## EXERCISE
Reproduce the following records exactly from the line containing "Switch to the Rooms tab" onward, ending with the last line and including it.

Stored data entries:

———

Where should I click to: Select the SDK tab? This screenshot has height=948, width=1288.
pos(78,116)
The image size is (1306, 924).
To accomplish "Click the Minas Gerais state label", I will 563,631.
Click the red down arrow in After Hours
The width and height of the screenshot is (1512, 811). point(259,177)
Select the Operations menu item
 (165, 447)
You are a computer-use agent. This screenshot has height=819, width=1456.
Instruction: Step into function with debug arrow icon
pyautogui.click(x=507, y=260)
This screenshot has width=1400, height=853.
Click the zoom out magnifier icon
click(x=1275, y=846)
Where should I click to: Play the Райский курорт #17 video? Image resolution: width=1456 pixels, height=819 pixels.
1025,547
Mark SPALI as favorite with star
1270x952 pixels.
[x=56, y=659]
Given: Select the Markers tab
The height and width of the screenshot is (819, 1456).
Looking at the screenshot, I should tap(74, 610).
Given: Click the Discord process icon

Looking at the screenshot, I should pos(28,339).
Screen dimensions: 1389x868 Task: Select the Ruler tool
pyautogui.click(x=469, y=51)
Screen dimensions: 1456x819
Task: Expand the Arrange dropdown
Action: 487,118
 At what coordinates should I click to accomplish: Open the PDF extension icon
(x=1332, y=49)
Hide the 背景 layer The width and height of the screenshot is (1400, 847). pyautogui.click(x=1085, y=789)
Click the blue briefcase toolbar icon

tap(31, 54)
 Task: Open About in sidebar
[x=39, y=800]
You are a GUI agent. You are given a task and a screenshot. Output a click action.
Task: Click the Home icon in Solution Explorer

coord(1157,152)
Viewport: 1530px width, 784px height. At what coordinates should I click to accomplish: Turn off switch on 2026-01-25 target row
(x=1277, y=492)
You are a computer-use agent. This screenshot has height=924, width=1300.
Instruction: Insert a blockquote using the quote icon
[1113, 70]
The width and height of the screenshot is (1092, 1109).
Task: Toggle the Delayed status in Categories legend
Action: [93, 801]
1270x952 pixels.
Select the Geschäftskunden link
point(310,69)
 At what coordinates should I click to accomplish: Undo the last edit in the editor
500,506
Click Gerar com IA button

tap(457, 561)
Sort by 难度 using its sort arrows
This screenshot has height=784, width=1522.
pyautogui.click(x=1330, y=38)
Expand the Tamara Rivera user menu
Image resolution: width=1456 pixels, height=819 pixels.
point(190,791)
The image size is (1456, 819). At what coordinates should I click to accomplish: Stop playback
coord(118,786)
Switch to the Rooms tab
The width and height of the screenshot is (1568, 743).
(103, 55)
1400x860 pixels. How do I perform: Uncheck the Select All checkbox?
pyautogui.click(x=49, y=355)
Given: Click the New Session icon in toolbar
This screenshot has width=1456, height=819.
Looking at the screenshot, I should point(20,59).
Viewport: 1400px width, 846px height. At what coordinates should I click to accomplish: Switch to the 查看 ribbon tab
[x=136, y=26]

———

## WRITTEN SOLUTION
Switch to the Rooms tab
The width and height of the screenshot is (1568, 743).
(103, 55)
1400x860 pixels. How do I perform: Uncheck the Select All checkbox?
pyautogui.click(x=49, y=355)
Given: Click the New Session icon in toolbar
This screenshot has width=1456, height=819.
Looking at the screenshot, I should point(20,59).
Viewport: 1400px width, 846px height. At what coordinates should I click to accomplish: Switch to the 查看 ribbon tab
[x=136, y=26]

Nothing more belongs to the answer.